I started my software career with no experience in a small electronics and software company which build bespoke realtime turnkey, i.e. you switched it on, and it would run with no user input needed, systems for a variety of industries. The language of choice was Forth. Which is a stack based language, so it uses reverse Polish notation. Forth provided it’s own assembler, which got used for interrupts. I built systems for airports, railways and Prestel. The hardware was either STE or VME, usually with a processor board, then other boards for memory, communications and digital I/O. The processor was usually a 6809, and later a 68000, which felt like a luxury. You would have to write everything, much as you would on a Arduino, but with no libraries. You had to write it all yourself. Most equipment didn’t have a display, so you would program the machine via a terminal, a VT100 or similar. Once the program was written, it would be burned into EPROMS, then full system testing would start, although testing of each bit would be done as it was written.
Much of it was communications. Controlling terminals, as a user interface, and controlling modems for communication. The data passed was all via custom protocols, made up to suit the system. All error detection and correction was part of the design. Often data rates were quite slow, so packing as much data into a packet was important. Hours were spent checking comms logs, checking for errors. A lot of the time this was using a HP 4951 protocol analyser, like the one shown.

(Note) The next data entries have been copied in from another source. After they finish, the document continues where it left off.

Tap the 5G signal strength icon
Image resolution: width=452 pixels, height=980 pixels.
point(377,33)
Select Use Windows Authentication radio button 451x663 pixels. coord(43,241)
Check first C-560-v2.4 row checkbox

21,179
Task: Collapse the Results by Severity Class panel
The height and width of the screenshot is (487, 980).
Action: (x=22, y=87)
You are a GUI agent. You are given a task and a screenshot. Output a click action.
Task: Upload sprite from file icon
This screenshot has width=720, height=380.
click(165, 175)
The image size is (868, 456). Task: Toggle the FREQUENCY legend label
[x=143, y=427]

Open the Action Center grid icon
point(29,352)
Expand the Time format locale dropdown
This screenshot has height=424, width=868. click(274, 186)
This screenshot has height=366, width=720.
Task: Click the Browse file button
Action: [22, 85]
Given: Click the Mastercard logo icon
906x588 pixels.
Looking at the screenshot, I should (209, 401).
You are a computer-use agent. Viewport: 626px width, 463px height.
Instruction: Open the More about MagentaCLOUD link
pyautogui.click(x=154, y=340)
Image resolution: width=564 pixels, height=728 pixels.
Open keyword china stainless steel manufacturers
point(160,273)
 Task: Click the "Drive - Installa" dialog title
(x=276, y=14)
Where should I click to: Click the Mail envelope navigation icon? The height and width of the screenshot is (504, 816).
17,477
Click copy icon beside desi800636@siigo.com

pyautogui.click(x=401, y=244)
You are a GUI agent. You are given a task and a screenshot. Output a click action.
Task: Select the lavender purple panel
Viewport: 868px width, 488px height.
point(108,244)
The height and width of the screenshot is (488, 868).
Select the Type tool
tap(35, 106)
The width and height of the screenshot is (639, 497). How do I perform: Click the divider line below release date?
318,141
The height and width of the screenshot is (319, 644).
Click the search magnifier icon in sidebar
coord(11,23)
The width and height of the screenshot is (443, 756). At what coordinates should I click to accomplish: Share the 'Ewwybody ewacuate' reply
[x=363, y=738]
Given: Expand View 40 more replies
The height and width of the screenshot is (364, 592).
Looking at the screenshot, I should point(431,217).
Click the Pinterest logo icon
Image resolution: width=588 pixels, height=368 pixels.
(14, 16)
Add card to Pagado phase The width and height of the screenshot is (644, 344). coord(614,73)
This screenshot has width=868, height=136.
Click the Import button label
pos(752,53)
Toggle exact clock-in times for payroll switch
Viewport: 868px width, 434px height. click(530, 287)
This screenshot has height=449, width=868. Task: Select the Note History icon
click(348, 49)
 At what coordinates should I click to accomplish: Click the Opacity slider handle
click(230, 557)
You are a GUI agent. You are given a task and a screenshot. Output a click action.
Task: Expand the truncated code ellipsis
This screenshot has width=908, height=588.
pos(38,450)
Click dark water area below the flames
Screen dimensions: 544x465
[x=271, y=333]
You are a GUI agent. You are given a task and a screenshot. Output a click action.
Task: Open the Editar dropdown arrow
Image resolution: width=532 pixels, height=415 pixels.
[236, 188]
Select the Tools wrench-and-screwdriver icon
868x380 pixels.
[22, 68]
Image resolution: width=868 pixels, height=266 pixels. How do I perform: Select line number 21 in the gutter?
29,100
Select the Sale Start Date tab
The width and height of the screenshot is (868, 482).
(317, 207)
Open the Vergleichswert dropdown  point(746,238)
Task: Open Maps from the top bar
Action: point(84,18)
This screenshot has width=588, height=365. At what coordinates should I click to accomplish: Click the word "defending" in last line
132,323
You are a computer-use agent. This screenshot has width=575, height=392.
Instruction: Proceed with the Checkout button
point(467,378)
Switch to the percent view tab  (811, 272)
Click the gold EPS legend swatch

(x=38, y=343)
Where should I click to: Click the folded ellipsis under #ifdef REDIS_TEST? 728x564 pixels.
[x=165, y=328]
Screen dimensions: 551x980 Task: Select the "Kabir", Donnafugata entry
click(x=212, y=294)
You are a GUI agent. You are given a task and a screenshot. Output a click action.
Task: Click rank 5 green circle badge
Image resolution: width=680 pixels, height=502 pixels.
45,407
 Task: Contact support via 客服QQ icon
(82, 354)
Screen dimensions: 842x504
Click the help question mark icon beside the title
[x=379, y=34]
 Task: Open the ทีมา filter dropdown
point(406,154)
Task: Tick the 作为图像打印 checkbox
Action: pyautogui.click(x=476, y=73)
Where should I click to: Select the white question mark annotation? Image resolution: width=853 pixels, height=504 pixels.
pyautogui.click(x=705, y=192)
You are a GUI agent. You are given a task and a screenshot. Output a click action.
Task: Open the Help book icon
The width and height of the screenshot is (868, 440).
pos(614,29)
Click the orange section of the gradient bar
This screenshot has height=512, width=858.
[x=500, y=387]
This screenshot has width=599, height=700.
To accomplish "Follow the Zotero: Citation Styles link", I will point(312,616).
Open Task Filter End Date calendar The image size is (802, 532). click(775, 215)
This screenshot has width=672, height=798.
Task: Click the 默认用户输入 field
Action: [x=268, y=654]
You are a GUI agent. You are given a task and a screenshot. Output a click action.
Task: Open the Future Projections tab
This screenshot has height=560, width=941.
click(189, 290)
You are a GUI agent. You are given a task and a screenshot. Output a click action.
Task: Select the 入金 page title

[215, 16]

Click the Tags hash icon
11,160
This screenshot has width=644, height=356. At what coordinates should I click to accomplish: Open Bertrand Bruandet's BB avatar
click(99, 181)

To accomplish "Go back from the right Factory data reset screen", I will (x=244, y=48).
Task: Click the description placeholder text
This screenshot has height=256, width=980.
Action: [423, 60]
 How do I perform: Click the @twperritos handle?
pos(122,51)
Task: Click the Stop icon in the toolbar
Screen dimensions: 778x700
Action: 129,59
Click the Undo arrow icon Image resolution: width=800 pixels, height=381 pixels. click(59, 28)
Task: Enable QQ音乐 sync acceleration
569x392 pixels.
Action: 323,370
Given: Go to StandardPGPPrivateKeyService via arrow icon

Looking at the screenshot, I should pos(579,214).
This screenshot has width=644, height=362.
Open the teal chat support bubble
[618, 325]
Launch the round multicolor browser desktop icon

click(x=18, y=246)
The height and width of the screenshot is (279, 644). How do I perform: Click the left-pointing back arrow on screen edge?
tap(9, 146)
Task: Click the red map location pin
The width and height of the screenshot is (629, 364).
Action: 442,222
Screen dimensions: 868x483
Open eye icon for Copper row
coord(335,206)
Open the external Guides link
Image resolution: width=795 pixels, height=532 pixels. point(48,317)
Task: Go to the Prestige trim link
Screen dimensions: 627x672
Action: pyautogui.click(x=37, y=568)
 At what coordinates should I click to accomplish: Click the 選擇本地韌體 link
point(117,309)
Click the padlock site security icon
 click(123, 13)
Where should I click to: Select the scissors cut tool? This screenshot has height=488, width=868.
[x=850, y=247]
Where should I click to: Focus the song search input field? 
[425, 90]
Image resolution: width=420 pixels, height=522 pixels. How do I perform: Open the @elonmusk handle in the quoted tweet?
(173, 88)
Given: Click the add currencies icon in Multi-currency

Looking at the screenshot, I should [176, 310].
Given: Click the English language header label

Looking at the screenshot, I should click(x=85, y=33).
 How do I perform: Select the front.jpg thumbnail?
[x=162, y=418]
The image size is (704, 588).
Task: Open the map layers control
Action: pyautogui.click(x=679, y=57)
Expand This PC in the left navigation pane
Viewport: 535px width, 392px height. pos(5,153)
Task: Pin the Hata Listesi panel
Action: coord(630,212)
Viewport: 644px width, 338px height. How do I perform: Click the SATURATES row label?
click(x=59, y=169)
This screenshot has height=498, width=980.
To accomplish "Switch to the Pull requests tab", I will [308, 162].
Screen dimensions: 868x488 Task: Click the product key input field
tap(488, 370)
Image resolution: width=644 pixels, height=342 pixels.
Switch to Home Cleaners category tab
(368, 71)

C was the next language I used that for tunnels and fire brigades. Again, lots of comms, but interfacing with sensors and controlling equipment, too: environmental sensors and lights and fans for tunnels; buttons, automatic doors, sounders and flashing lights for fire brigades. Again this was on STE & VME.
After that, I did software testing in Spain, for a satellite ground station, which was part of EGNOS, then returned to the UK, for more Fire Brigades.
I started to use Python towards the end of my professional engineering phase, mostly for system emulators. It’s fun how rapidly you can put something together, which I’m enjoying, which is why I chose it to write Akiniscope.